El creer en un Dios omnipotente y omnipresente puede fomentar la cooperación entre grupos

Un estudio reciente llevado a cabo por investigadores de la Universidad de British Columbia sugiere que la religión y la creencia en un Dios omnipotente y omnipresente han jugado un papel clave en el desarrollo de los estados modernos.

Dicen los investigadores que las creencias acerca de que los dioses castigan, que es una característica de las religiones que van desde el cristianismo al hinduismo, parecen haber ampliado la cooperación entre los pueblos lejanos

La investigación, que es una colaboración entre antropólogos y psicólogos, analizó cómo la religión afecta a la voluntad de los seres humanos para cooperar con los que están fuera de su círculo social.

Los investigadores entrevistaron y realizaron experimentos de comportamiento con cerca de 600 personas de las comunidades en Vanuatu, Fiji, Brasil, Mauricio, Siberia y Tanzania cuyas creencias religiosas incluían el budismo, el cristianismo, el hinduismo, el animismo y el culto a los antepasados.

“Ciertos tipos de creencias que implican dioses que están al tanto de las interacciones humanas y castigan las transgresiones morales pueden de hecho contribuir a la evolución de la cooperación humana”, dijo el autor principal del estudio, el Dr.

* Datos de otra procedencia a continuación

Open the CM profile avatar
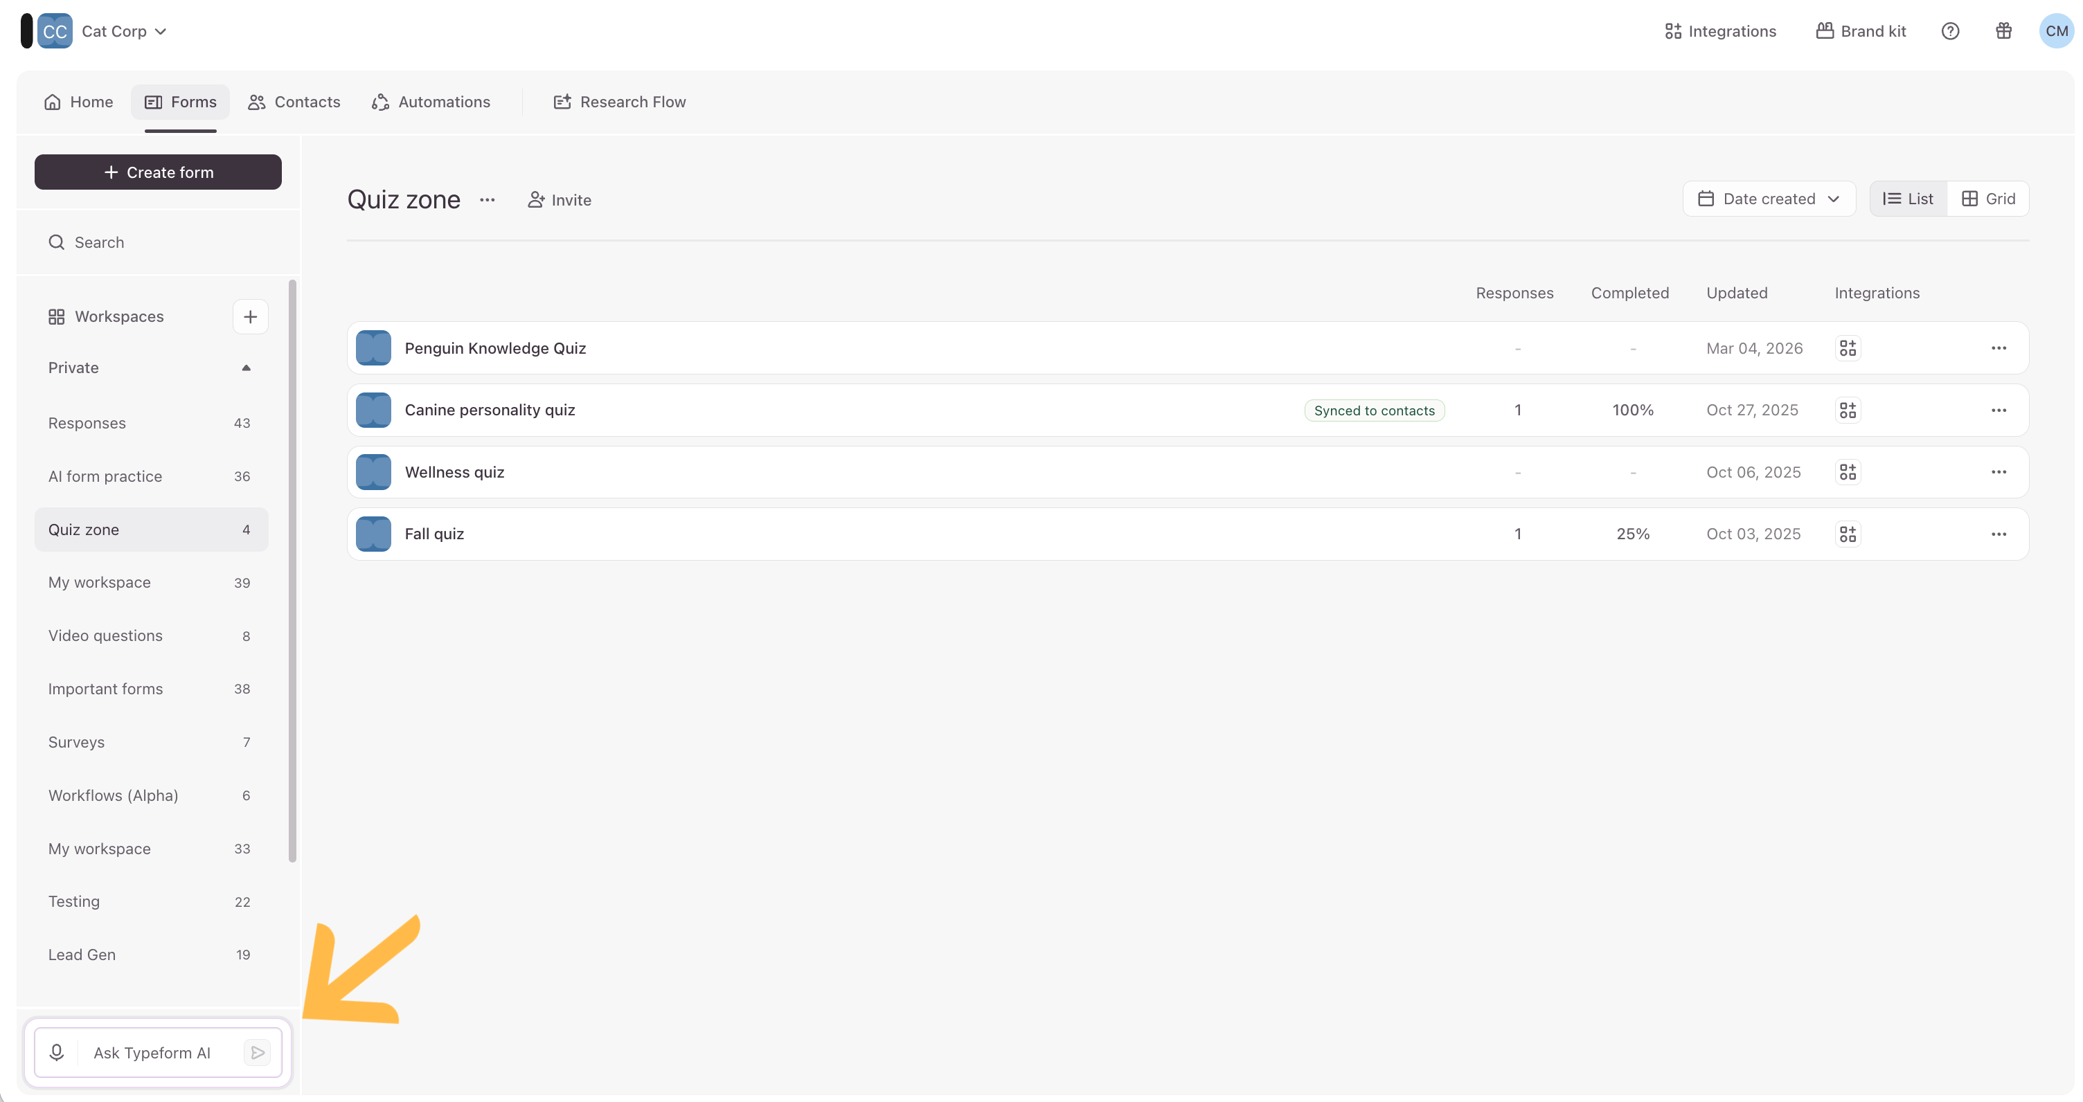Viewport: 2083px width, 1102px height. (2056, 31)
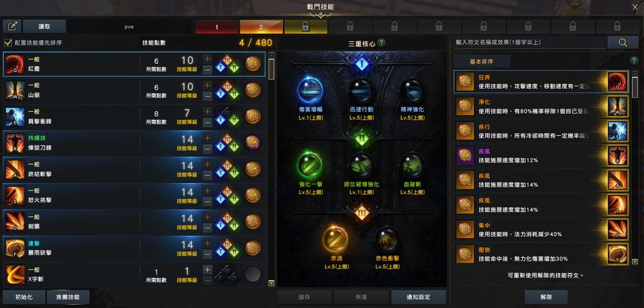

Benjamín Purzycki.

“Si uno cree que nos están mirando, y esperamos ser castigado por Dios por ser demasiado codiciosos o robar, podríamos ser menos propensos a involucrarnos en comportamientos antisociales.”

“Las creencias religiosas pueden haber sido uno de los principales factores que han contribuido en el desarrollo y la estabilidad de las organizaciones sociales de gran complejidad, como los estados”, comentó finalmente Purzycki.